1. ACQUISIZIONE DELLA AUTORIZZAZIONE ex art 124 d.lvo 152\06 ALLO SCARICO PER IL COLLETTORE FOGNARIO “...OMISSIS....;

2- TRATTAMENTO DELLE ACQUE EX ART 105 D.LVO 152\06

Termine perentorio per l’esecuzione delle indicazioni di cui sopra , 60  giorni dalla notifica del  decreto di sequestro;

.M A N D A

alla Segreteria per gli adempimenti di competenza ed in particolare per l'immediata  trasmissione al Giudice in indirizzo della presente richiesta unitamente ad un fascicolo appositamente formato e contenente in copia tutti gli atti attualmente inseriti nel fascicolo del Pubblico Ministero, ed in particolare per la trasmissione del fascicolo al Procuratore per l’autorizzazione alla richiesta di misura cautelare.

Si allega il fascicolo processuale

S.Maria C.V.

IL Sostituto PROCURATORE

(dott.

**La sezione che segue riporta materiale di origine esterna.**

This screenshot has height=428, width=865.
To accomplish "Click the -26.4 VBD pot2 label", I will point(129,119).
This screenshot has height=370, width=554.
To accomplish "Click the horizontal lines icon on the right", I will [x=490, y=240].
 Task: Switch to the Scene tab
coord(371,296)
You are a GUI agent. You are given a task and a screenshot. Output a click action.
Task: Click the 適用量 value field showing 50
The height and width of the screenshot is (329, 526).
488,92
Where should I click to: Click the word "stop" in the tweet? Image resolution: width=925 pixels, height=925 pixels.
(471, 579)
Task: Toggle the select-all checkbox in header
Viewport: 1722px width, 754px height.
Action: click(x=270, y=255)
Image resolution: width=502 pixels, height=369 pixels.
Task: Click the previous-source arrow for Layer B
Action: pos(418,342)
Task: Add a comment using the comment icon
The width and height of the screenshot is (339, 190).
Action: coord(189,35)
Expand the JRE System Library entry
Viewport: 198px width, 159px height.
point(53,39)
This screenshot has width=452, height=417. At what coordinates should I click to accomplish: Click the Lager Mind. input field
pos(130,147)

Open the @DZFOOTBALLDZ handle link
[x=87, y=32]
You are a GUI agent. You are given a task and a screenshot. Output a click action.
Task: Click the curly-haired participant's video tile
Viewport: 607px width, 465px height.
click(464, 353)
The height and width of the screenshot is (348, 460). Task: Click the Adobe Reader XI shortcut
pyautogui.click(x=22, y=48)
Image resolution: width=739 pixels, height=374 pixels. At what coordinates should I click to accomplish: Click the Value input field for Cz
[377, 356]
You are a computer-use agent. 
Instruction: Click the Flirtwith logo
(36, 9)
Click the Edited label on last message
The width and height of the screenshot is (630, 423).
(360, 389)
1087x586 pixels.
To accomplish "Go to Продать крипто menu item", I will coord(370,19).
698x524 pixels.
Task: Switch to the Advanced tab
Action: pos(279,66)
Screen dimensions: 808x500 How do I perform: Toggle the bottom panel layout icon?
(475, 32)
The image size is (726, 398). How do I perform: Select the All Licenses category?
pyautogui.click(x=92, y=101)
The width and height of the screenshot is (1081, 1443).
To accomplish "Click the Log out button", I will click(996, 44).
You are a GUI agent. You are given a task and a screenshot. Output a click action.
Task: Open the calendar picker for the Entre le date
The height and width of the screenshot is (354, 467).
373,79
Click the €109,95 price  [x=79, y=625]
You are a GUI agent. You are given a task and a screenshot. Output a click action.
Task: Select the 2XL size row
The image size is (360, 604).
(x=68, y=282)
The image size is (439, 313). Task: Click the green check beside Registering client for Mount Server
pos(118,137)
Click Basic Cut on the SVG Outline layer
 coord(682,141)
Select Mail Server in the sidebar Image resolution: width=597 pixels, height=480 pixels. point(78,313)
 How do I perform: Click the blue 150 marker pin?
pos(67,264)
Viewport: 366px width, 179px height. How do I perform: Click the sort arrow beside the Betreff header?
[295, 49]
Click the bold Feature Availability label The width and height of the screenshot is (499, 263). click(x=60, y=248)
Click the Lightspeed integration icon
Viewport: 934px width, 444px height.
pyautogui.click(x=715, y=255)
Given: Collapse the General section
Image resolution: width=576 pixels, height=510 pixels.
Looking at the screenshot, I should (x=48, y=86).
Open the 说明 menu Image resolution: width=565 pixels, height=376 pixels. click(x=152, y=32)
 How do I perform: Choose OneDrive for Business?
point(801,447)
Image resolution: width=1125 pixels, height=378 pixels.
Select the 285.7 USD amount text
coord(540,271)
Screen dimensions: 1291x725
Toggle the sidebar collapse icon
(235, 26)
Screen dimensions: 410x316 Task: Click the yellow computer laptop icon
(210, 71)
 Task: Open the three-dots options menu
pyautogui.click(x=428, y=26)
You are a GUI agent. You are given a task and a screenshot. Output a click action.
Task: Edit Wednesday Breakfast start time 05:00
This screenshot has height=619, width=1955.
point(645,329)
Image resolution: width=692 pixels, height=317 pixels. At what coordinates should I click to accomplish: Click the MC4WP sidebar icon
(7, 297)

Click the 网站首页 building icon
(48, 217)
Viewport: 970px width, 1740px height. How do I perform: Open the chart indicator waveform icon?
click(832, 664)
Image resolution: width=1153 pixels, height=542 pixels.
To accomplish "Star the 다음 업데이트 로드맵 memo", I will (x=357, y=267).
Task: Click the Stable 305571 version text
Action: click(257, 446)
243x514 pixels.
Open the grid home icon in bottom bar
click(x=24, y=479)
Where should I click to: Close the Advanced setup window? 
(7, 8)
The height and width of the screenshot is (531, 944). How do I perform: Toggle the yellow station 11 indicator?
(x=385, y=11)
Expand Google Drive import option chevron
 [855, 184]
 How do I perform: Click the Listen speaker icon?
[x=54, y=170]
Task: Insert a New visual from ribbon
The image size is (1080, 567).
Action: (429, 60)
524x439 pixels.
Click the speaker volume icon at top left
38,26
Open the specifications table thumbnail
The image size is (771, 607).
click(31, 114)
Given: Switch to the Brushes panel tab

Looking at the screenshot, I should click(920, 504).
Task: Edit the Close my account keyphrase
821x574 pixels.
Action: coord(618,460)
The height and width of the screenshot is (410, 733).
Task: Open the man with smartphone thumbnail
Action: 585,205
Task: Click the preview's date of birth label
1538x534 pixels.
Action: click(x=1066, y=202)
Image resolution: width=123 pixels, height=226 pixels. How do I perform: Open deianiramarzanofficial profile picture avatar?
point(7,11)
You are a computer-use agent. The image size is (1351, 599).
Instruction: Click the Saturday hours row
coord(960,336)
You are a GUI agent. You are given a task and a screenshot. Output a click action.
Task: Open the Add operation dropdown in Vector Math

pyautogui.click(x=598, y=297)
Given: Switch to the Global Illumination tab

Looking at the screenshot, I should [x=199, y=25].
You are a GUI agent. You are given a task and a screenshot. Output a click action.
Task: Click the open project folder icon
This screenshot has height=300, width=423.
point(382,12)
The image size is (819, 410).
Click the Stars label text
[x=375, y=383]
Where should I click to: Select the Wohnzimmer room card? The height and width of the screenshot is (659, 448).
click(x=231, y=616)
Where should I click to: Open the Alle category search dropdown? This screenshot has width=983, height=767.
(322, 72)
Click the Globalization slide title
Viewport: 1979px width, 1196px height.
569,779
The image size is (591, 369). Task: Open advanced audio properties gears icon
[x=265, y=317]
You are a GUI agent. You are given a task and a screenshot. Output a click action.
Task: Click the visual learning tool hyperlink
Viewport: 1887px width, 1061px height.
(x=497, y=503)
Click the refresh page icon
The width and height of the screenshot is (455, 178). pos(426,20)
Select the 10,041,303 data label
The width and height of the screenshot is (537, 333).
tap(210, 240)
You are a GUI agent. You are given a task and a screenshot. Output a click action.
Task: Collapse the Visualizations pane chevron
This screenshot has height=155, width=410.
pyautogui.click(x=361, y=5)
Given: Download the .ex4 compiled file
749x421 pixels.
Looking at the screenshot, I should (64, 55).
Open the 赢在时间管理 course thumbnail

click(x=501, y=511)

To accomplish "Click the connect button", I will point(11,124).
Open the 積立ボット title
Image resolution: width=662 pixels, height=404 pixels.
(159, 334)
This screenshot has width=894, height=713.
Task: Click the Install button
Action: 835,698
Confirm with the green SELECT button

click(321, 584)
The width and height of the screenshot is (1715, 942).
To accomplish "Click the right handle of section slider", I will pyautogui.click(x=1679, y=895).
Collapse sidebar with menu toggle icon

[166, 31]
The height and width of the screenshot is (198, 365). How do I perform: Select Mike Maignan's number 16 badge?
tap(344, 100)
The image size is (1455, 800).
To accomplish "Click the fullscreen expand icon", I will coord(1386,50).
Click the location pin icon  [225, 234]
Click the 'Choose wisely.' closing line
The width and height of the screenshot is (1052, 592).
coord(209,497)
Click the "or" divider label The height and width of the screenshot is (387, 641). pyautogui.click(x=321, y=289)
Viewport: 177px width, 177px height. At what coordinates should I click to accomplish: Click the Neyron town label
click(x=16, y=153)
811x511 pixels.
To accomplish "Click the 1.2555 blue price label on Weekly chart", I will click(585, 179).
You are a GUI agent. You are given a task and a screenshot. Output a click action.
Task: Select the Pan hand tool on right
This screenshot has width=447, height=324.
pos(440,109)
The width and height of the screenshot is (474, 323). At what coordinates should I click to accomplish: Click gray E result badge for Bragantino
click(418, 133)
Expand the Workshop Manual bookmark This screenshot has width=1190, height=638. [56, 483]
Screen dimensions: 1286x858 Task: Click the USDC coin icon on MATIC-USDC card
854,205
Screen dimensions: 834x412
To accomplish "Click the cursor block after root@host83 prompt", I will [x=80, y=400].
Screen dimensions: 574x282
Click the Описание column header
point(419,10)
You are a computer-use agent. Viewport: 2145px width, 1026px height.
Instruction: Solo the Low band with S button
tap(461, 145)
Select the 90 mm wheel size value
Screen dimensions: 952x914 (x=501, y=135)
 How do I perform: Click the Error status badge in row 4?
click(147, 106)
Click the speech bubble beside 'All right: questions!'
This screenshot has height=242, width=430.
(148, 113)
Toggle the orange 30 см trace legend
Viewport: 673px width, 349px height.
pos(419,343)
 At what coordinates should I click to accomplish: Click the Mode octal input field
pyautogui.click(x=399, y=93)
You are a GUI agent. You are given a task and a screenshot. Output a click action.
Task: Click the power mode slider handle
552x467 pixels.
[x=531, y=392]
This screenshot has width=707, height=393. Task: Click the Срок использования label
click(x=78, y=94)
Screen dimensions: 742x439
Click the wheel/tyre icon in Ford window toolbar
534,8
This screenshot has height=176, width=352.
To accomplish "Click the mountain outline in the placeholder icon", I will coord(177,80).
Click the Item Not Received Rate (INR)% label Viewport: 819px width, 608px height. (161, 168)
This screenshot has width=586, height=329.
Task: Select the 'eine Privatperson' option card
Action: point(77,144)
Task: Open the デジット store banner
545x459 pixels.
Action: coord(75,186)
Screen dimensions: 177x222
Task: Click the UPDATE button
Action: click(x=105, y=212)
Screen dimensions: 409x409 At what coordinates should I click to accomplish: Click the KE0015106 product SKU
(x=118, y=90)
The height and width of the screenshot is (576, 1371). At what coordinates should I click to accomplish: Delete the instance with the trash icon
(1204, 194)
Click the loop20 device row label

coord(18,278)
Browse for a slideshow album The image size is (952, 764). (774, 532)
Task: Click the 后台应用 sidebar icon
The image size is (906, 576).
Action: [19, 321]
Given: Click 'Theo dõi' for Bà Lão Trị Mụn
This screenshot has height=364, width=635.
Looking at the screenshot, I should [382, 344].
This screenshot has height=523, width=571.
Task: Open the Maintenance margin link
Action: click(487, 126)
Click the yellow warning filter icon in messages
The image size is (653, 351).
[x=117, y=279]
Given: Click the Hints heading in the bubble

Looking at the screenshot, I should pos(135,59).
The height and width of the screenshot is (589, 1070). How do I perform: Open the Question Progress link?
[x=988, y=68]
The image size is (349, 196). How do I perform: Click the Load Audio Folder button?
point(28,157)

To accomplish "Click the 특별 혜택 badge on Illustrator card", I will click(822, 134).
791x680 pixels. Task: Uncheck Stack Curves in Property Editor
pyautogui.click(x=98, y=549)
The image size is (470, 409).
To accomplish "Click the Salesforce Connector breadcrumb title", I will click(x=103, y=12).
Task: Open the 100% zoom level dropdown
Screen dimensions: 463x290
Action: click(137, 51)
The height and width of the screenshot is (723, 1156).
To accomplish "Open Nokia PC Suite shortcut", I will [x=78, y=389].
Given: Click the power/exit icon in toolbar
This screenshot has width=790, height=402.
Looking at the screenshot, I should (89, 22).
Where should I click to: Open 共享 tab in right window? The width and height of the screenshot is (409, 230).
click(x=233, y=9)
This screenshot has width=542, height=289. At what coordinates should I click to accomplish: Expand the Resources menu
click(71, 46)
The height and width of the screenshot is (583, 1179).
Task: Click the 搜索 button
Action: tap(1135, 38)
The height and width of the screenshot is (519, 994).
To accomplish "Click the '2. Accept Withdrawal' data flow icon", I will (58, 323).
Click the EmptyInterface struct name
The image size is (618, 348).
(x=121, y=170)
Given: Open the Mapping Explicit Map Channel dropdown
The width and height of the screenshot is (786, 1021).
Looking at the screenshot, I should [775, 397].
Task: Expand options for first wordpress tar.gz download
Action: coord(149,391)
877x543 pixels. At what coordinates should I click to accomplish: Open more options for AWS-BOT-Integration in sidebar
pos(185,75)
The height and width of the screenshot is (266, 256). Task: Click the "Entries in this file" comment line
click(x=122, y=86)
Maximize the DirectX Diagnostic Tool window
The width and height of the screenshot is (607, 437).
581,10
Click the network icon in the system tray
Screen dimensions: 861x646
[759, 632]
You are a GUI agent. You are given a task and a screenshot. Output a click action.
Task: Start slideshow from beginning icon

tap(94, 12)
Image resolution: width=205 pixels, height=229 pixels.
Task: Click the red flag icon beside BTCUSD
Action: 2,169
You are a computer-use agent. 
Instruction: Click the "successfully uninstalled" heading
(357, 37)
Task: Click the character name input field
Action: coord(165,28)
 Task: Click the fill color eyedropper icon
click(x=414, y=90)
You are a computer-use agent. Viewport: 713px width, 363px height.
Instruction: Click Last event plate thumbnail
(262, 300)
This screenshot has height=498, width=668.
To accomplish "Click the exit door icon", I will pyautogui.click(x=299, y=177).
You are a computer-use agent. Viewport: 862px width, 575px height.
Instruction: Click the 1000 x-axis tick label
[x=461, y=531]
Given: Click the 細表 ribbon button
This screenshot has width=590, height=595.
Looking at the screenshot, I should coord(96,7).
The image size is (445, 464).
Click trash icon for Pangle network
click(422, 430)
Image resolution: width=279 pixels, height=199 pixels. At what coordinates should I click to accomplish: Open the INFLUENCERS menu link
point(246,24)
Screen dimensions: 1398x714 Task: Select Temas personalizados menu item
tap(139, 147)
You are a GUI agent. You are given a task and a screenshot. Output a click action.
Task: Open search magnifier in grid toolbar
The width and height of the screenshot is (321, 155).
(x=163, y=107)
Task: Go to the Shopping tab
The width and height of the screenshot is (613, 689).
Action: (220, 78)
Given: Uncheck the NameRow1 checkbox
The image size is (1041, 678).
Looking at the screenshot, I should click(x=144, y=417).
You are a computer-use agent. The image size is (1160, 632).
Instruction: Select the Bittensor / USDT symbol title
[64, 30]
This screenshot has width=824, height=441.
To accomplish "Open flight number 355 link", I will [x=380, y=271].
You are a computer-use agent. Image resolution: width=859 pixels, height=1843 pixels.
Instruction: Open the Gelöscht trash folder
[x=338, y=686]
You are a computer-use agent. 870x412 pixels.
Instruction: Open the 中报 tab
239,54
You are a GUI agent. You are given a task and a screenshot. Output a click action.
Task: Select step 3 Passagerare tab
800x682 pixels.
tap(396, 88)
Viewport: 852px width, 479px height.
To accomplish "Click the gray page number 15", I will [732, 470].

Silvio Marco Guarriello)

 

 

 

 


[1] La Corte di Cassazione è chiara su questo punto: "Il reato di cui all`art. 51 del D.L.vo 17 maggio 1999, n. 152, costituisce reato di pericolo, che prescinde dalla prova concreta di un danno. L`inquinamento è considerato presunto dal legislatore allorché siano stati superati determinati valori limite di emissione: al di sotto dei limiti l`inquinamento è ritenuto accettabile dal sistema legale, mentre quando sia superata la soglia di accettabilità viene commesso il reato." . (Cass. pen., sez. III, 21 febbraio 2000, n. 1928, Manzoni).